What you are asked to do:
Look below for the line that has "[Pobierz opis bibliograficzny] (376, 939)". Set down the lines from there through the line that has "[Rozwój bibliotek cyfrowych", exactly as written.

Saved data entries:
####################

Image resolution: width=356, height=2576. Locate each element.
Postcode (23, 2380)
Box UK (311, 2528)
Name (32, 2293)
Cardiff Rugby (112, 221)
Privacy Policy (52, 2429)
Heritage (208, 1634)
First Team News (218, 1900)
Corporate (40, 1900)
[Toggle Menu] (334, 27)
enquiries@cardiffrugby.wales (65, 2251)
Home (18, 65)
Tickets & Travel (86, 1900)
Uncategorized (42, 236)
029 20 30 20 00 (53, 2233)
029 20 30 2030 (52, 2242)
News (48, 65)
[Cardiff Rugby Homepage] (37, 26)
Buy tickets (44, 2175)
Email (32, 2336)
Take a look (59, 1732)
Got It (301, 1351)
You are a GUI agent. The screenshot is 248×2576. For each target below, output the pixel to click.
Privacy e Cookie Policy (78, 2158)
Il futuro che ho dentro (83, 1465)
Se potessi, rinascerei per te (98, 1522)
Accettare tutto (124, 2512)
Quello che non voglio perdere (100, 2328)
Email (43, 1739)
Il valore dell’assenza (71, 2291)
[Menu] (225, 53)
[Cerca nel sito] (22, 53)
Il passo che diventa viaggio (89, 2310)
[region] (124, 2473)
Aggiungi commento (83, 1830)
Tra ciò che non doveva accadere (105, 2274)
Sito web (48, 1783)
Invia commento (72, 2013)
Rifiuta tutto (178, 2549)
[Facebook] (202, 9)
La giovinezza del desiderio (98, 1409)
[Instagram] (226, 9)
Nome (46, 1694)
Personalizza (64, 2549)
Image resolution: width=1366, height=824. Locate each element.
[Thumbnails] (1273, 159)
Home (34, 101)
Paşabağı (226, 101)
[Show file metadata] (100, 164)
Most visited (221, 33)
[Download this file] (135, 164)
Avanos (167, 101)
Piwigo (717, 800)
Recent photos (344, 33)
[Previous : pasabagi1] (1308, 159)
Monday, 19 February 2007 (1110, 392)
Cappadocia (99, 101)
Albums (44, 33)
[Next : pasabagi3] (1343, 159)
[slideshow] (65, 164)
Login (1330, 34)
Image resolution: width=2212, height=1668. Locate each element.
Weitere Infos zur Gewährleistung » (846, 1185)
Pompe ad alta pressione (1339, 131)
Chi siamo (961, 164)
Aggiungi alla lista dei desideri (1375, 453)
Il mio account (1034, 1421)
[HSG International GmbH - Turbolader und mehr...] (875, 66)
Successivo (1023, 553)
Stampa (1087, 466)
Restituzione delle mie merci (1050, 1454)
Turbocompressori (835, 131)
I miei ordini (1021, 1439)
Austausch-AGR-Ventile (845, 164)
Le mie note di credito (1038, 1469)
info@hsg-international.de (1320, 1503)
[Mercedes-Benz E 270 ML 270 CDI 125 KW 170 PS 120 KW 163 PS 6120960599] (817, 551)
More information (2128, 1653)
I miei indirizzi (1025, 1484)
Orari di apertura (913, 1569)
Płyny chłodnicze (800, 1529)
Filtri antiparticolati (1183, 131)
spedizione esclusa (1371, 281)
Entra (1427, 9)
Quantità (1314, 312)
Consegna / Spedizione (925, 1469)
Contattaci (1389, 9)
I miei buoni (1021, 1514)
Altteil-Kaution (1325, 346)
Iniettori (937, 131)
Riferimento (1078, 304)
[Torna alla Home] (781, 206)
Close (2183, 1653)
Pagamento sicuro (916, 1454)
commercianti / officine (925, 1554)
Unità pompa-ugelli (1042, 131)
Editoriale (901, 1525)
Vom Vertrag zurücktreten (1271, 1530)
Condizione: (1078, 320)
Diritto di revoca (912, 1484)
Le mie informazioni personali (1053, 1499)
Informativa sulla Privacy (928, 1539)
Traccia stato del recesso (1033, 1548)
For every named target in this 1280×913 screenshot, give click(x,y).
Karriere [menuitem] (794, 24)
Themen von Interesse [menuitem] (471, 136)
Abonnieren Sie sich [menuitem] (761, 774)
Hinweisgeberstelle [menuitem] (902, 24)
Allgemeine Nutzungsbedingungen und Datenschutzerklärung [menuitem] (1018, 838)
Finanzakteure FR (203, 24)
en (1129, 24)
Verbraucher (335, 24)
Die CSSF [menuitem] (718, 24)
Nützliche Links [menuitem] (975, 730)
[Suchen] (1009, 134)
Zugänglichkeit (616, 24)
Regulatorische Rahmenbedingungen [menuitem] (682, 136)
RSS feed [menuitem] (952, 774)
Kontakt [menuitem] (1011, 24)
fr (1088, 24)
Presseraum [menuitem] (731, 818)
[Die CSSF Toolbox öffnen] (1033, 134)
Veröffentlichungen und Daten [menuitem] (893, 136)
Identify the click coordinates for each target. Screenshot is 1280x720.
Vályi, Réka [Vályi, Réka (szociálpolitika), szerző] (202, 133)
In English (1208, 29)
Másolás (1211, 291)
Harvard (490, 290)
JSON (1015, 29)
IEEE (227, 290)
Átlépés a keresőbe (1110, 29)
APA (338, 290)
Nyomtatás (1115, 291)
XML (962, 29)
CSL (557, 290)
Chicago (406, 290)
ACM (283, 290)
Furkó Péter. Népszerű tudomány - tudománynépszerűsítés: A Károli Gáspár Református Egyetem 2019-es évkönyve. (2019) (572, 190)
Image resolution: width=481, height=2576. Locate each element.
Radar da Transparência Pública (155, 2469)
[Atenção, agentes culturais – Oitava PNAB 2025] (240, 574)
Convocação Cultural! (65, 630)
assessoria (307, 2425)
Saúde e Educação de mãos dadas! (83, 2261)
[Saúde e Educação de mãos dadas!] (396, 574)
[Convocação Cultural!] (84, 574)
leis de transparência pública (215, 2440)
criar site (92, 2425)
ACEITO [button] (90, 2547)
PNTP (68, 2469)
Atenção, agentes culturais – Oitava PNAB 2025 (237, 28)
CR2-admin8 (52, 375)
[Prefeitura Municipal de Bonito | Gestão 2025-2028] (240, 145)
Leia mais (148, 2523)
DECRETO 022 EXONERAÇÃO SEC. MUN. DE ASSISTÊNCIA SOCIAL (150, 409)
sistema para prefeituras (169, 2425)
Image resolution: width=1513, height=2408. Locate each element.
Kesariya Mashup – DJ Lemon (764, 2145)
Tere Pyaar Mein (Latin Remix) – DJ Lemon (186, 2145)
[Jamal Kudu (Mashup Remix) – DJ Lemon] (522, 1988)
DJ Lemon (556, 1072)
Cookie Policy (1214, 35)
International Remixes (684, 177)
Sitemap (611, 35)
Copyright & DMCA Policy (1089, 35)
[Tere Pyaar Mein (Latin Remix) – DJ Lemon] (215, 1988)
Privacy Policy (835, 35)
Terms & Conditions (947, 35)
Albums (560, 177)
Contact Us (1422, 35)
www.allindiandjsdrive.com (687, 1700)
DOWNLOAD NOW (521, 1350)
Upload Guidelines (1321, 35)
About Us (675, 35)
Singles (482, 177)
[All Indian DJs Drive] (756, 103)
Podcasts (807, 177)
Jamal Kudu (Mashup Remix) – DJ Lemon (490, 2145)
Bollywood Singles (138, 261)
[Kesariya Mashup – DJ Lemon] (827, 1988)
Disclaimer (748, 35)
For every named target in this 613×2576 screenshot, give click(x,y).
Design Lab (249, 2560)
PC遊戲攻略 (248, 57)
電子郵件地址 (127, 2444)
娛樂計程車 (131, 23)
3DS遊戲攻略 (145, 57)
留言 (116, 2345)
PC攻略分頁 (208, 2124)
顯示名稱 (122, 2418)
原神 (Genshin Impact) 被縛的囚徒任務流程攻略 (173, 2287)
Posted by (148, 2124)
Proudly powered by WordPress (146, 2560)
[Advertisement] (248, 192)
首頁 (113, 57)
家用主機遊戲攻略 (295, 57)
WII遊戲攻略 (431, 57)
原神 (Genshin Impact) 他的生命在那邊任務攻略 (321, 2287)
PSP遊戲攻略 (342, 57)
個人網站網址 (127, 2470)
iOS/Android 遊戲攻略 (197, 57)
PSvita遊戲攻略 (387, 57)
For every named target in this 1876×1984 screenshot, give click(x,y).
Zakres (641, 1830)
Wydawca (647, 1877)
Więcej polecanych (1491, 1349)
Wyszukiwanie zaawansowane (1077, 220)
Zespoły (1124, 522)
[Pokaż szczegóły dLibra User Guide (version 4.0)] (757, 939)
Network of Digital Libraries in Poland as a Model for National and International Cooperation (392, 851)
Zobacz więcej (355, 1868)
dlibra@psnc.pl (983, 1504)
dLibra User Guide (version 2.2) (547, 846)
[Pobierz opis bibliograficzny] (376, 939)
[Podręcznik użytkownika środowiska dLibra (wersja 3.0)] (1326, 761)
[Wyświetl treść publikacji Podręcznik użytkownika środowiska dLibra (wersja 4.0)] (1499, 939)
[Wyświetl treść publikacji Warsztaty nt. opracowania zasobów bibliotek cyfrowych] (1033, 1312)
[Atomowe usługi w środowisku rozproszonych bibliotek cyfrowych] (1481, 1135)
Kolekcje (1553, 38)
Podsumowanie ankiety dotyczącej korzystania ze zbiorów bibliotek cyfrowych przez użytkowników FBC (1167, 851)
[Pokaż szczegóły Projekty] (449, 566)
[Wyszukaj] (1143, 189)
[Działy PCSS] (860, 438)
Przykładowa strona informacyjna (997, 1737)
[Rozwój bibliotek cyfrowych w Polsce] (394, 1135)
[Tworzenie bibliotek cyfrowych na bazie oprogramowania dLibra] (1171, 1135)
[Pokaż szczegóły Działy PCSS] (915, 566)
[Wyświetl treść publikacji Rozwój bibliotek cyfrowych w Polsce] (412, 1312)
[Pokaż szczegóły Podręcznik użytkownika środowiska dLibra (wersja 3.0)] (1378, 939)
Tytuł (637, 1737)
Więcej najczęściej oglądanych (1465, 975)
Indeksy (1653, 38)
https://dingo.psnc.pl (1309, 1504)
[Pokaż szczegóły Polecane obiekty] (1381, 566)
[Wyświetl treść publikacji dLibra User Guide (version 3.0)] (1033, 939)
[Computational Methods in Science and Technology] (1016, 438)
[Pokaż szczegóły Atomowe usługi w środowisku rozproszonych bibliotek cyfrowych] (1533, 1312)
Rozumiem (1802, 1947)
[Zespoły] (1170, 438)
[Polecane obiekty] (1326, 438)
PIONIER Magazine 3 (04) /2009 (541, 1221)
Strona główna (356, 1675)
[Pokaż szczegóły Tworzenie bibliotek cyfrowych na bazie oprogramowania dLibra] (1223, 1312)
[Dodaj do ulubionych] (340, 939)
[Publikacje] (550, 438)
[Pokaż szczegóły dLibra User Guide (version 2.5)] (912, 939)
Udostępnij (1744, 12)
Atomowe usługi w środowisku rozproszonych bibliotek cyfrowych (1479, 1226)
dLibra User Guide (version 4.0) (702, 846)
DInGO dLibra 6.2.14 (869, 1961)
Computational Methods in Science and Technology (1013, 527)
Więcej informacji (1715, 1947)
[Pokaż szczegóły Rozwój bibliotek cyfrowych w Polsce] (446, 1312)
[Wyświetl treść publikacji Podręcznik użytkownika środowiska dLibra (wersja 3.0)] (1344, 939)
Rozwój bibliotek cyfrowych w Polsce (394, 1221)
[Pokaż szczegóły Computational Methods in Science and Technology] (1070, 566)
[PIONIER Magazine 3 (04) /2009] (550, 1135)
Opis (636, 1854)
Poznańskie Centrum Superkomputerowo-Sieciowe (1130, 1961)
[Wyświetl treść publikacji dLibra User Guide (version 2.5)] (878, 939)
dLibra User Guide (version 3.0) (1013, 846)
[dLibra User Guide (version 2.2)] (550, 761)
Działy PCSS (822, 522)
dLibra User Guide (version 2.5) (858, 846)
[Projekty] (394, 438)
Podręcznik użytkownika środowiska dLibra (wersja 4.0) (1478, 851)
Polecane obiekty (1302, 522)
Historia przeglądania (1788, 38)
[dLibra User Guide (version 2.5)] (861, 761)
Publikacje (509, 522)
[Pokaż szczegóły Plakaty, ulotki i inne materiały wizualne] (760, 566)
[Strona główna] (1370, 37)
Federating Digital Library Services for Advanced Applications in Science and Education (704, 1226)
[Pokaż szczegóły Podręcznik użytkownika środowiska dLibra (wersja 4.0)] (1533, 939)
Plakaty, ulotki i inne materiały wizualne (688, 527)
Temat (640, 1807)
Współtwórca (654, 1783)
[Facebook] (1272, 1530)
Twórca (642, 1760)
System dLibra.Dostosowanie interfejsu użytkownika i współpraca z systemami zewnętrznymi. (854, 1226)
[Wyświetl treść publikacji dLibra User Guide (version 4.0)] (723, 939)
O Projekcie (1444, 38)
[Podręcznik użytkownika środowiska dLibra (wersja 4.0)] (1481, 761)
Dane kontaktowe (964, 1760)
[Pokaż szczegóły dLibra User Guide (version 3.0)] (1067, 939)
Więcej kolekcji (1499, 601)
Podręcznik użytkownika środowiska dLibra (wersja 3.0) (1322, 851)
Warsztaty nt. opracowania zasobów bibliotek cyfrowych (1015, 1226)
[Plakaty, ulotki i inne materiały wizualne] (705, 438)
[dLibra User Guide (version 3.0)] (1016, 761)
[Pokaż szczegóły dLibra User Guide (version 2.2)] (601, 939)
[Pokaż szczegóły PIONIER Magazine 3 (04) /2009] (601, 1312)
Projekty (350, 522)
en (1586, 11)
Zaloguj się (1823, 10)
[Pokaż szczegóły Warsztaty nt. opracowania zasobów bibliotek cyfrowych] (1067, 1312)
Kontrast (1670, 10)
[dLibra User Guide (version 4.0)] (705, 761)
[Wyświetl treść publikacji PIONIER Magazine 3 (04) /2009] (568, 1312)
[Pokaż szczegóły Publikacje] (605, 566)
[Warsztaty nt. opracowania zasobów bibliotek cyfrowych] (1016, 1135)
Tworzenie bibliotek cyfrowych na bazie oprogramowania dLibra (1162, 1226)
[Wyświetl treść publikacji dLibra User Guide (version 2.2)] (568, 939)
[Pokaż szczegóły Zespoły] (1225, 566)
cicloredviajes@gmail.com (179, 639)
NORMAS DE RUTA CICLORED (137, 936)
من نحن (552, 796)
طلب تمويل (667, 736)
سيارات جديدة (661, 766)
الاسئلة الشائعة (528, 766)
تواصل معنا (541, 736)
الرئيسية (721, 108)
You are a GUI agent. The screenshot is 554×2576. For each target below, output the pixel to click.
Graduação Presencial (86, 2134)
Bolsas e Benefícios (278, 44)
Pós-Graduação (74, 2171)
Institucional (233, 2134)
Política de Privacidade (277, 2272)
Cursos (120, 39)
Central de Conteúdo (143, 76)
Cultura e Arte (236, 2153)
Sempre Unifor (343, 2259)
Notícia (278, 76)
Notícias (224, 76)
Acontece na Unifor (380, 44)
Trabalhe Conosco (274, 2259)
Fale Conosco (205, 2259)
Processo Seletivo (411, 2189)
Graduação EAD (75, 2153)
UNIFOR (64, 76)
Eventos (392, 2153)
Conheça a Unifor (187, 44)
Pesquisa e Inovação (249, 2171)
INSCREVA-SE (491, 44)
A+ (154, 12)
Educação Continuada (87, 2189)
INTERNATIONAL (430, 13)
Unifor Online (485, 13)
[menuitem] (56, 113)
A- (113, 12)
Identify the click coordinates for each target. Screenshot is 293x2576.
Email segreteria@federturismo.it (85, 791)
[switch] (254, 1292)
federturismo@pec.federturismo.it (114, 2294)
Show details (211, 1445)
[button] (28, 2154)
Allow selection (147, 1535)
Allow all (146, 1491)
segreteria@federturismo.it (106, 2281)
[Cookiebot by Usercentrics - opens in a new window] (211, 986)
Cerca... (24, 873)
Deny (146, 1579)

####################

Solution below:
[Pobierz opis bibliograficzny] (376, 939)
[Podręcznik użytkownika środowiska dLibra (wersja 3.0)] (1326, 761)
[Wyświetl treść publikacji Podręcznik użytkownika środowiska dLibra (wersja 4.0)] (1499, 939)
[Wyświetl treść publikacji Warsztaty nt. opracowania zasobów bibliotek cyfrowych] (1033, 1312)
[Atomowe usługi w środowisku rozproszonych bibliotek cyfrowych] (1481, 1135)
Kolekcje (1553, 38)
Podsumowanie ankiety dotyczącej korzystania ze zbiorów bibliotek cyfrowych przez użytkowników FBC (1167, 851)
[Pokaż szczegóły Projekty] (449, 566)
[Wyszukaj] (1143, 189)
[Działy PCSS] (860, 438)
Przykładowa strona informacyjna (997, 1737)
[Rozwój bibliotek cyfrowych w Polsce] (394, 1135)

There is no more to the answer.